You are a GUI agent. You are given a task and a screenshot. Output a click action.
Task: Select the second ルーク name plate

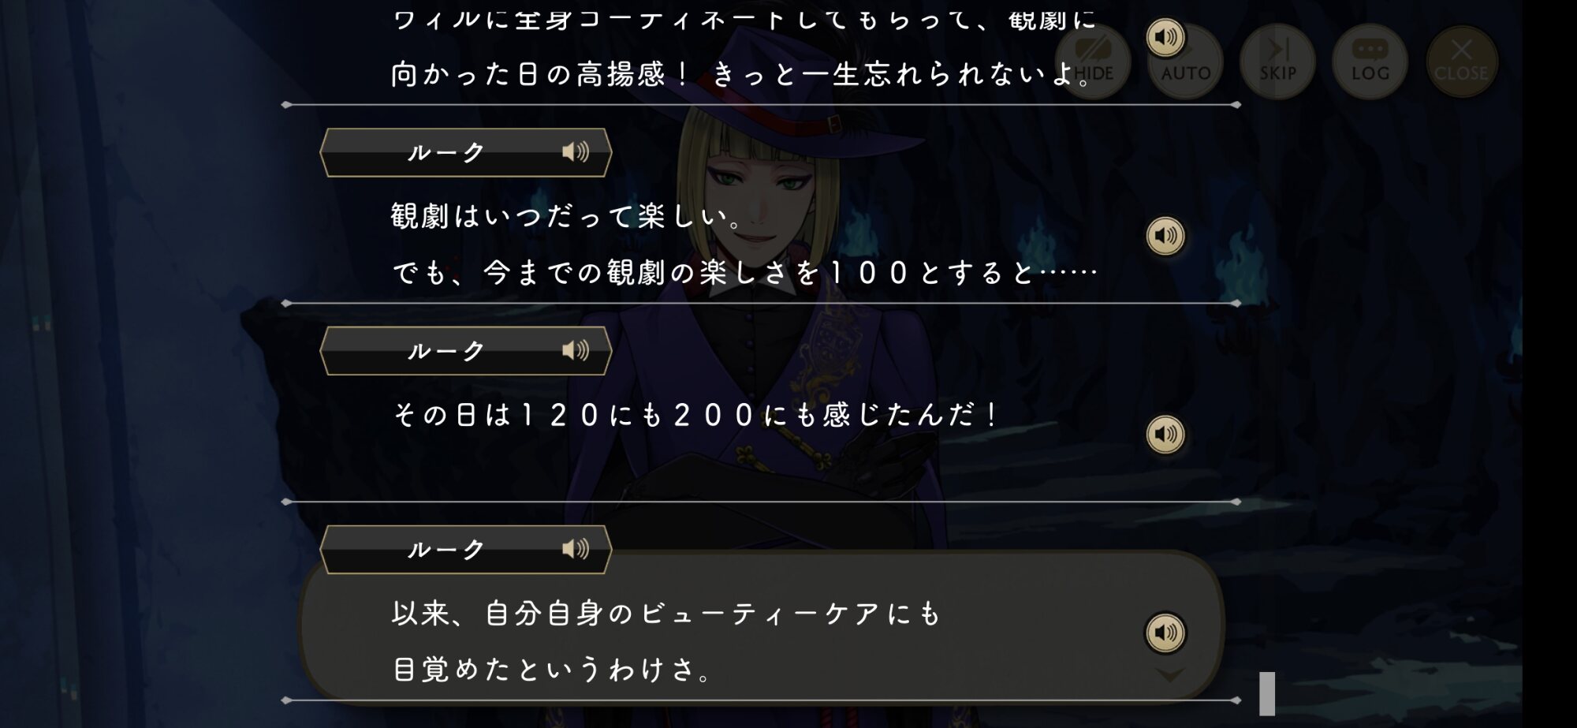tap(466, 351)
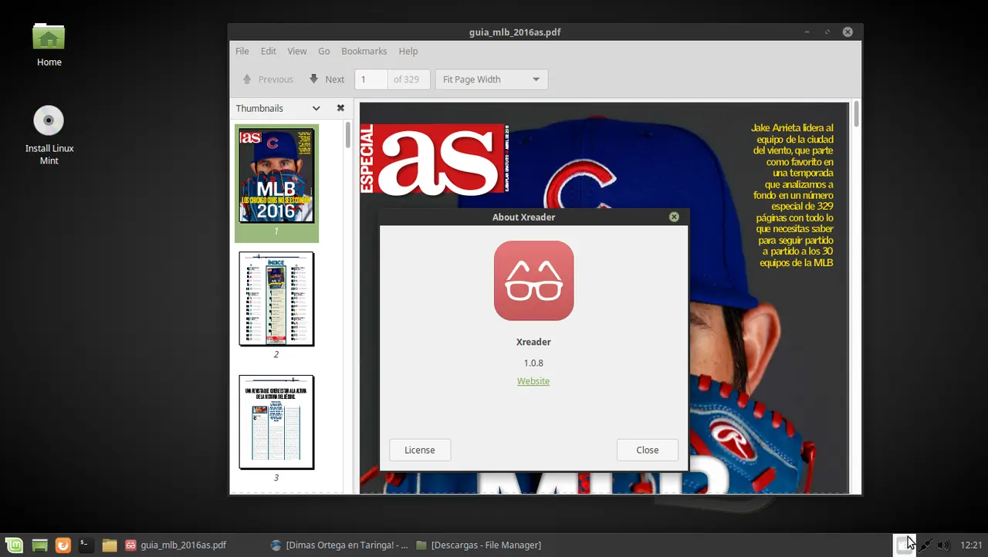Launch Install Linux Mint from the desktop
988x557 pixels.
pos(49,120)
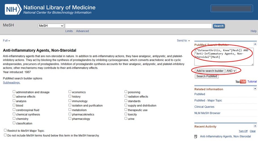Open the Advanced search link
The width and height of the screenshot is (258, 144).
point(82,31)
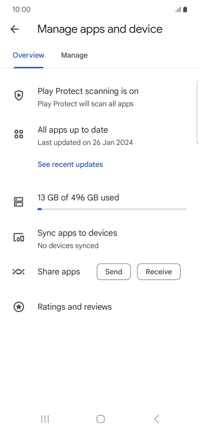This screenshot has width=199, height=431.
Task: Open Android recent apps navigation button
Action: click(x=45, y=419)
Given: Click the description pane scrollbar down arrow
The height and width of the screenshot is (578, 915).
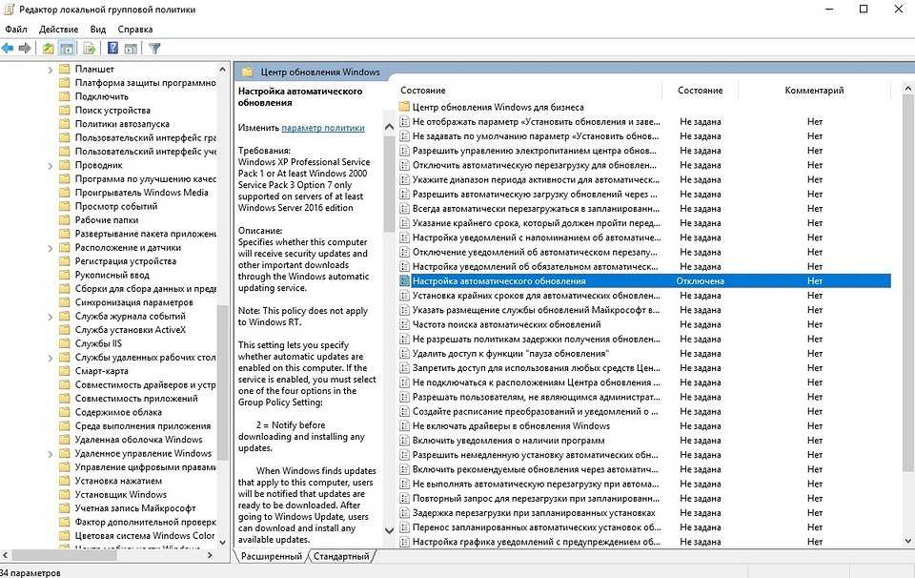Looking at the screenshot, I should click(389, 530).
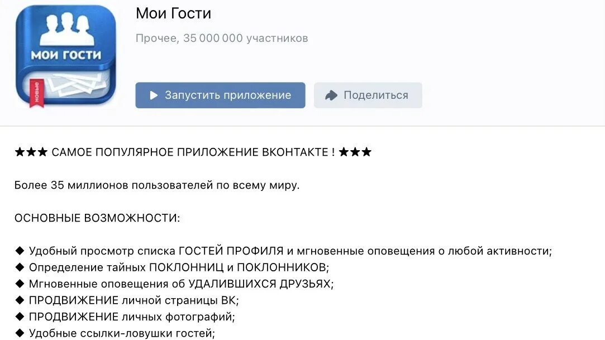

▬▬▬▬▬▬

• YOUR GOAL: The records above are to be restated word for word, with every picture left out.

• ANSWER TO THIS EXERCISE:
You are a GUI agent. You are given a task and a screenshot. Output a click action.
Task: Select the second ルーク name plate

tap(466, 351)
Launch Install Linux Mint from the desktop
988x557 pixels.
pos(49,120)
Open the Advanced search link
The width and height of the screenshot is (258, 144).
point(82,31)
This screenshot has width=199, height=431.
Task: Open Android recent apps navigation button
Action: click(x=45, y=419)
Given: Click the description pane scrollbar down arrow
The height and width of the screenshot is (578, 915).
Looking at the screenshot, I should click(389, 530).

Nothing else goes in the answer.